## Document extract

The blaring above-the-fold headline in many Texas papers today (February 25, 2016) describes how the Texas Court of Criminal Appeals determined that former Governor Rick Perry committed no crime when he used his government position to coerce local law enforcement into shutting down hundreds of pending criminal investigations into official misconduct.

His defense team did a masterful job of convincing the public generally that he was being prosecuted for having exercised his constitutional authority to veto line-item budget appropriations, when in fact the criminal charges against him had absolutely nothing to do with the actual act of vetoing a legislative appropriation.

I’ve written about this before. The crime wasn’t the veto. The crime was the coercive threat. It is a crime to abuse public authority, using threats to suborn criminal investigations and thereby attempt to induce a public official to act against their own and the public’s best interests.

Here’s some relevant coverage:

https://www.texastribune.org/2016/02/24/texas-high-court-dismisses-rick-perry-indictments/

https://www.washingtonpost.com/news/volokh-conspiracy/wp/2016/02/24/charges-against-rick-perry-dismissed-by-texas-high-court-on-constitutional-grounds/

More significant than the outcome is the decision by the Court of Criminal Appeals (influenced by amicus briefing on First Amendment free-speech issues provided by Eugene Volokh and others) that the coercion statute (Texas Penal Code Section 36.03) itself is overbroad as written, and therefore unconstitutional. Here’s a copy of the Texas Court of Criminal Appeals decision in .pdf format: Ex Parte Perry, No. PD-1067-15, Texas Crim. App. (February 24, 2016).

## Your task
Write out, word for word, the passage of the post on the Rick Perry ruling that begins with "More significant than" and ends with "(February 24, 2016).".

## Given material
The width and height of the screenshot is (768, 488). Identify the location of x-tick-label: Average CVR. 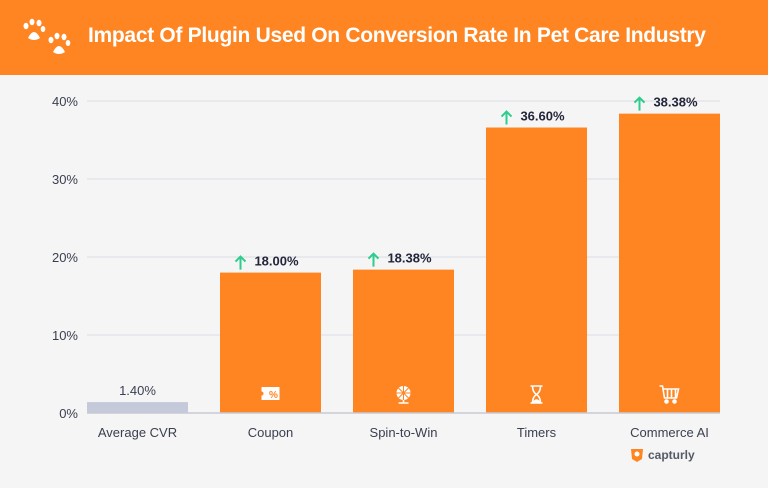
(138, 432).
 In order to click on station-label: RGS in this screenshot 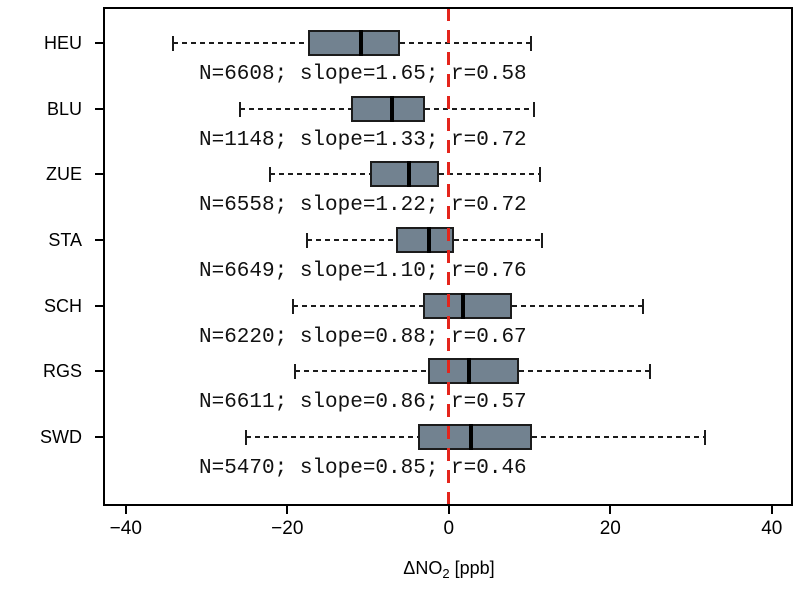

## Solution for this problem
More significant than the outcome is the decision by the Court of Criminal Appeals (influenced by amicus briefing on First Amendment free-speech issues provided by Eugene Volokh and others) that the coercion statute (Texas Penal Code Section 36.03) itself is overbroad as written, and therefore unconstitutional. Here’s a copy of the Texas Court of Criminal Appeals decision in .pdf format: Ex Parte Perry, No. PD-1067-15, Texas Crim. App. (February 24, 2016).